Hamamizade İsmail Dede Efendi. 9 Ocak 1778 İstanbul’da doğdu. Mevlevi olduğu için “İsmail Dede” “Dede Efendi”, babası hamam işletmecisi olduğu için, “Hamâmîzâde” (hammâmîzâde) diye tanındı. Öğrenciliği sırasında sesinin güzelliğinden dolayı İlahicibaşı olan İsmail, ilk musiki derslerini Anadolu Kesedarı Uncuzâde Mehmet Emin Efendiden aldı.

Yenikapı Mevlevihanesi’nde Ali Nutki Dede ile kardeşi Abdülbâki Nasır dede ve devrin ileri gelen musikişinaslarından yararlanarak kendini yetiştirdi. Ney üflemeyi Abdülbâki Nasır Dede’den öğrendi.

Ali Nutki Dede’ye bağlandı. 3 Haziran 1798’de çileye soyundu. Kısa bir süre sonra babasını kaybetti.

Yenikapı Mevlevihanesi'nin bu genç müridi, çilesinin ikinci senesinde ilk bestesini yaptı: 

Zülfündedir benim baht-ı siyahım

Sende kaldı gece gündüz nigahım

İncitirmiş meğerki seni ahım

Seni sevdim odur benim günahım

 mısralarıyla başlayan buselik şarkısı musiki çevrelerinde büyük yankı uyandırdı.

Üslûbu ve melodik yapısı farklı olduğu için eserin bestekârını merak eden III. Selim, İsmail Dede’yi saraya çağırarak şarkıyı kendisinden dinledi.

Dede Efendi 6 Mart 1801’de  çilesini tamamladı, “dede” unvanını aldı. Bir süre sonra ünü yayıldı. Padişahın takdirini kazandı.  Sarayda haftada iki defa düzenlenen küme fasıllarına hanende olarak katılmaya başladı.

1802 yılının ilk aylarında saraylı Nazlıfer Hanım’la evlendi. Dergâhtan ayrıldı.

Âyin günleri Mevlevihane’ye gidiyordu. Odasında musiki dersleri veriyordu. İsmail Dede II. Mahmut devrinde sarayla ilişkisini sürdürdü. Şakir Ağa ile aralarında sürekli rekabet vardı. 1812’de “musâhib-i şehriârî” ler arasına alındı, bir müddet sonra da müezzinbaşılığa getirildi.

Ayrıca bizzat padişah tarafından Murassa’ imtiyaz nişanı ile ödüllendirildi. Sultan Abdülmecid döneminde müezzinbaşılık görevi devam etmesine rağmen sarayda eski samimi havayı bulamadı.

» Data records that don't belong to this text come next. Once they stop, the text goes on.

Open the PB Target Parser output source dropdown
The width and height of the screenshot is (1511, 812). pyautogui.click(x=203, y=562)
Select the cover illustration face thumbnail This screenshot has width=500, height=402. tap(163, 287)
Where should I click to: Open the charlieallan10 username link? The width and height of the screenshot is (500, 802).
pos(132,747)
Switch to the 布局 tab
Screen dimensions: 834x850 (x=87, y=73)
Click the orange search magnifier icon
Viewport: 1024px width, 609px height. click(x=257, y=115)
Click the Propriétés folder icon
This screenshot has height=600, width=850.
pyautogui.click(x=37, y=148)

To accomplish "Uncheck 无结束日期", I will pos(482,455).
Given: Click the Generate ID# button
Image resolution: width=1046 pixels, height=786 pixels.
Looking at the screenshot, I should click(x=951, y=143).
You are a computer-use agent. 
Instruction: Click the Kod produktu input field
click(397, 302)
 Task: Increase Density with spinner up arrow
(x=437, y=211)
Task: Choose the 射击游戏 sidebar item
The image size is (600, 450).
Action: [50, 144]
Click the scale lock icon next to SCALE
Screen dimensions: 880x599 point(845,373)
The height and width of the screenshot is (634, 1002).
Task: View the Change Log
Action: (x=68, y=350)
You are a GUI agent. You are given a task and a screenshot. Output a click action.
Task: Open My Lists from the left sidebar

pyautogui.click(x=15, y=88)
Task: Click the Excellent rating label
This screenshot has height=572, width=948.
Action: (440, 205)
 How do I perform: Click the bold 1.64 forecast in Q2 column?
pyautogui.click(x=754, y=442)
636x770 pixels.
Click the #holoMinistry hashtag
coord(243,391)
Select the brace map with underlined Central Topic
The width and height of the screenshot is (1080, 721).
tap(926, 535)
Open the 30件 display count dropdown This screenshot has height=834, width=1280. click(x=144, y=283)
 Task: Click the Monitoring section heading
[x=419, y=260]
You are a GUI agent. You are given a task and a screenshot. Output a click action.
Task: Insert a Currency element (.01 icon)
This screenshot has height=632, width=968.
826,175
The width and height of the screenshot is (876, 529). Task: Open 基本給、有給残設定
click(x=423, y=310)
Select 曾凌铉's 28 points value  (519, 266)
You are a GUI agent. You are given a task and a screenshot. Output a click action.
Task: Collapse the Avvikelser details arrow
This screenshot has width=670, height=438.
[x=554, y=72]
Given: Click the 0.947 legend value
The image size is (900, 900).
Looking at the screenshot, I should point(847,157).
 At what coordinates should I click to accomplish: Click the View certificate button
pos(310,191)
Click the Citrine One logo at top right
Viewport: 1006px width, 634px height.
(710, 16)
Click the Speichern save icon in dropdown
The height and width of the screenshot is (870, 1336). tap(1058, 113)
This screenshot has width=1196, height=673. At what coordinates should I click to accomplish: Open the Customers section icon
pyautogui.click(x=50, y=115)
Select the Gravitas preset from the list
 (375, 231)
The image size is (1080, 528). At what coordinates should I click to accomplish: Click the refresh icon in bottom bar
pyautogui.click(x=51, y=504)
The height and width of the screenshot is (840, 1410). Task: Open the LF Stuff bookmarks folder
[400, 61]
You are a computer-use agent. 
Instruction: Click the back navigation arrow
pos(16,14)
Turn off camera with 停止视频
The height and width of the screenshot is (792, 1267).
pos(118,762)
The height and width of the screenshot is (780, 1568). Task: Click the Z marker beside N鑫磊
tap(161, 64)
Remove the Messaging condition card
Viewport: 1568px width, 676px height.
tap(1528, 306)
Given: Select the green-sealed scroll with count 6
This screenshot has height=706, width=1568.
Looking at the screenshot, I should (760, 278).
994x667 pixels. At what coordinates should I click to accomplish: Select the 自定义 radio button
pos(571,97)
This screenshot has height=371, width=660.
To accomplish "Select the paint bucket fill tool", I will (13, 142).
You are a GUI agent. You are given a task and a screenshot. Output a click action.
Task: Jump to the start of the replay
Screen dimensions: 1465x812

1842’de isteği üzerine saraydan ayrıldı. Sultan Abdülmecid tarafından kendisine Ahırkapı civarında bir konak verildi. Dört yıl sonra talebeleri Dellalzâde İsmail ve Mutafzâde Ahmed efendilerle birlikte padişahtan hacca gitmek için izin aldı.

Hac yolunda. Kuybünnayi Osman Dede’nin unutulmaya yüz tutan mi’raciyesini bu talebelerine meşk etti. Yakalandığı kolera hastalığından kurtulamayarak 10 Zilhicce 1262  yani 29 Kasım 1846’da Mina’da vefat etti. Mekke’deki Cennetüü’l-muallâ’da Hz. Hatice’nin ayakucuna defnedildi.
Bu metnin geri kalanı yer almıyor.